Page:Sermons by John-Baptist Massillon.djvu/250

This page needs to be proofread.

you will be still more exalted in its opinion; and you will teach your equals that misplaced valour is nothing but a brutal fear; that wisdom and moderation ever attend true glory; that whatever dishonours humanity can never do honour to men; and that the gospel, which inculcates and commands forgiveness, hath made more heroes than the world itself, which preaches up revenge.

You will perhaps say that these maxims do not regard you; that you have forgotten all the subjects of complaint which you had against your brother; and that a reconciliation hath put an end to the eclat of your misunderstandings, and of your quarrel. Now, I say, that it is more especially on this point that you are grossly deceived; and, after having shown to you the injustice of our hatreds, it is my duty now to prove to you the falsity of our reconciliations.

Part II. — There is not a precept in the law which leaves less room for doubt or for mistake, than that which obliges us to love our brethren; and, nevertheless, there is none upon which more illusions and false maxims are founded. In effect, there is not almost a person who doth not say, that he hath heartily forgiven his brother, and that his conscience is perfectly tranquil on that head; and, nevertheless, nothing is more rare than sincere forgiveness, and there are few instances of a reconcilement which changes the heart, and which is not merely a false appearance of renewed amity, whether it be considered in its principle, or whether the proceedings and consequences of it be examined.

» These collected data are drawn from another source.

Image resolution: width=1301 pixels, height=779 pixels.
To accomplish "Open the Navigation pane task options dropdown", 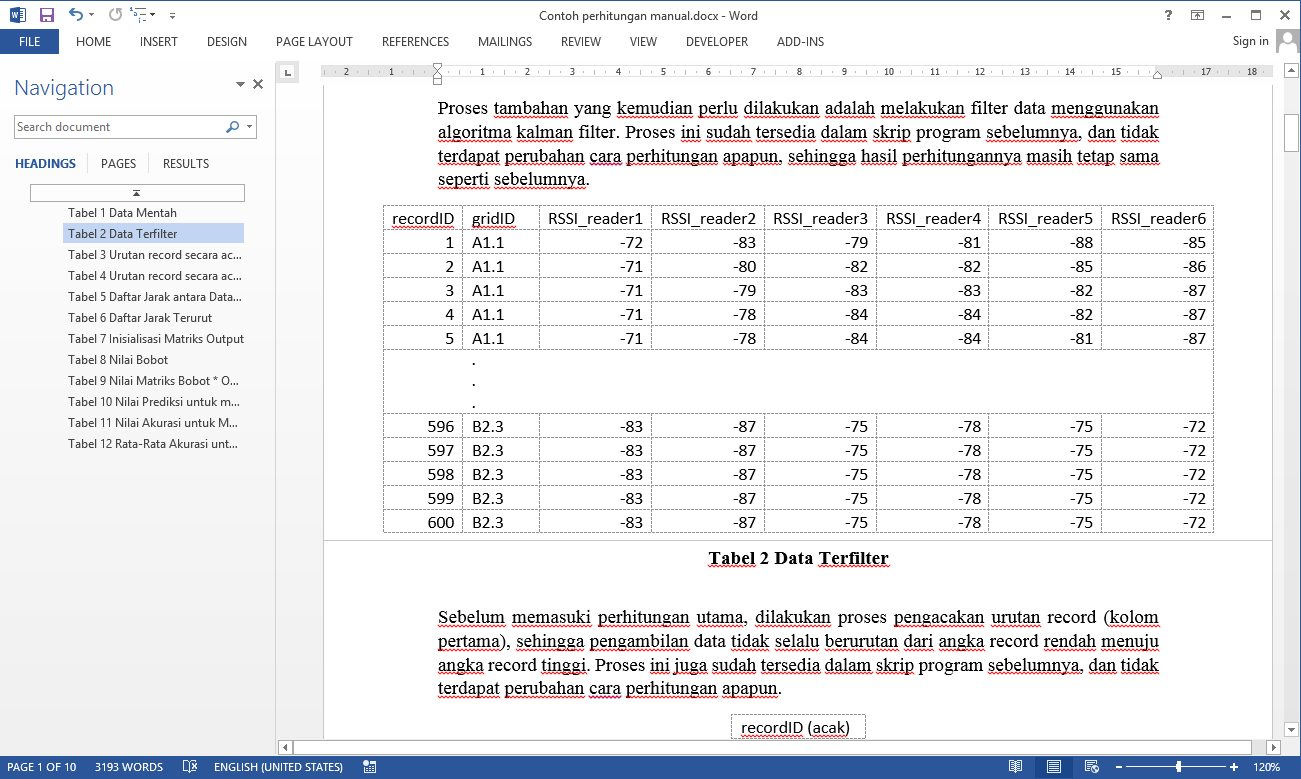I will [240, 85].
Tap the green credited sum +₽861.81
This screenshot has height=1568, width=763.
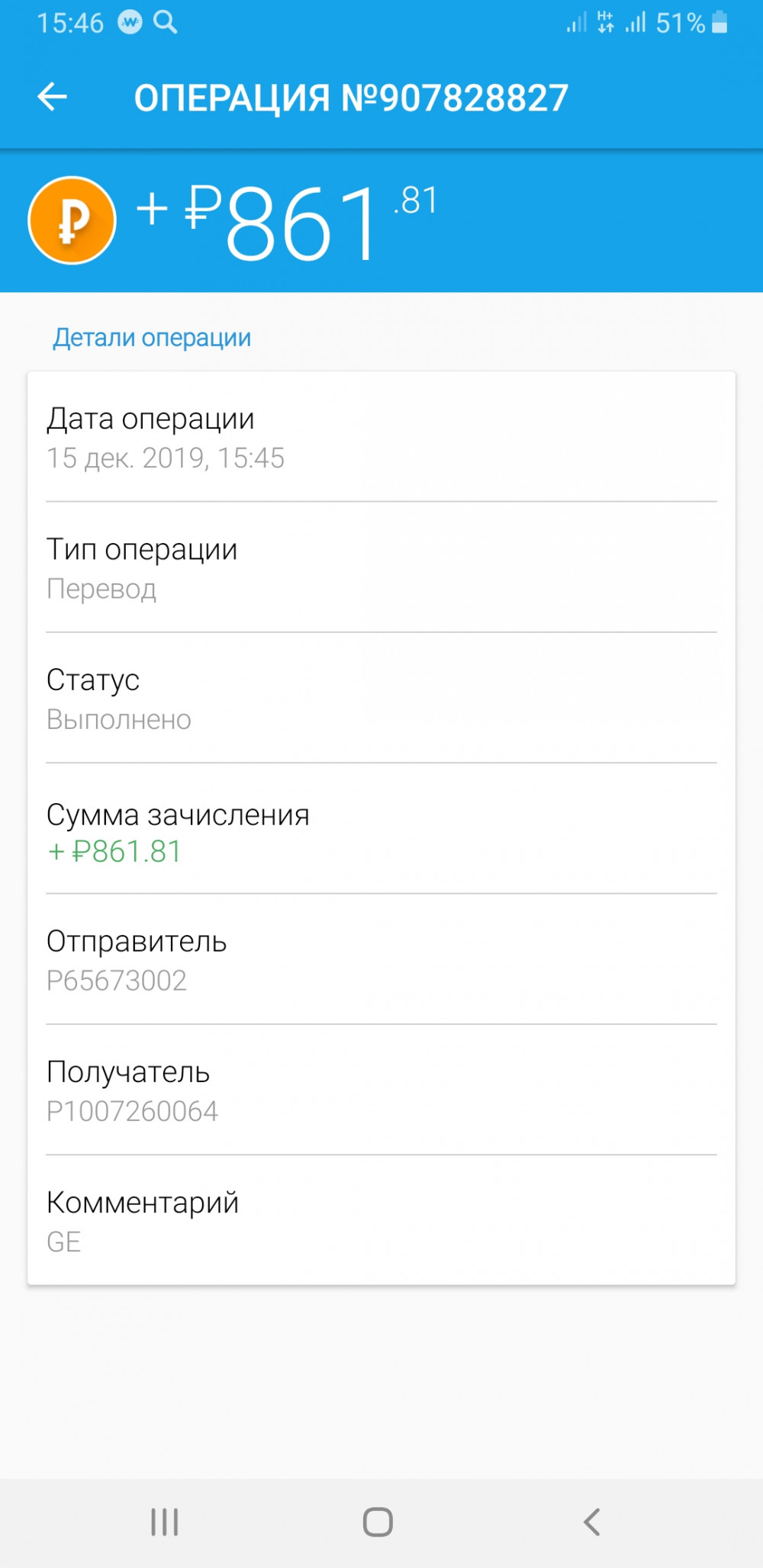[x=114, y=851]
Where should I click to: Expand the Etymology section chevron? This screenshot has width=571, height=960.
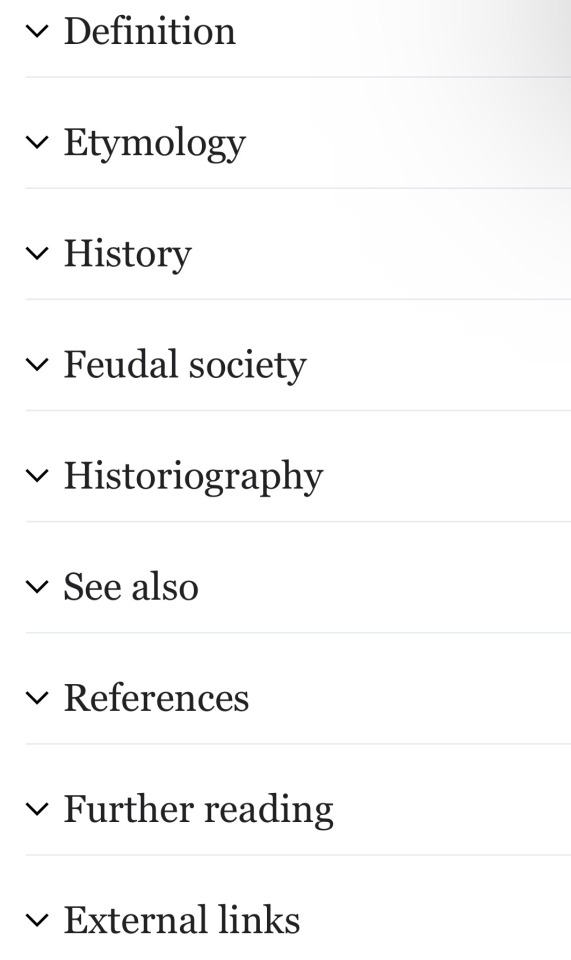37,142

I say, in its principle; for, my brethren, in order that a reconciliation be sincere and real, it is necessary that it take its source in charity, and in a Christian love of our brother. Now, human motives engross, in general, a work which can be the work of grace alone. A reconciliation takes place, in order not to persist against the pressing entreaties of friends; in order to avoid a certain disagreeable eclat, which would necessarily follow an open hostility, and which might revert upon ourselves; in order not to exclude ourselves from certain societies, from which we would be under the necessity of banishing ourselves were we obstinately to persist in being irreconcilable to our brother. A reconciliation takes place through deference to the great, who exact of us that compliance, in order to acquire a reputation for moderation and greatness of soul, in order to avoid giving transactions to the public which would not correspond with that idea which we would wish it to have of us; in order, at once, to cut short the continual complaints and the insulting discourses of an enemy, who knows us perhaps only too well, and who has once been too deep in our confidence, not to merit some caution and deference on our part, and that, by a reconciliation, we should endeavour to silence him. What more shall I say? We are reconciled perhaps like Saul, in order more securely to ruin our enemy, and to lull his vigilance and precautions.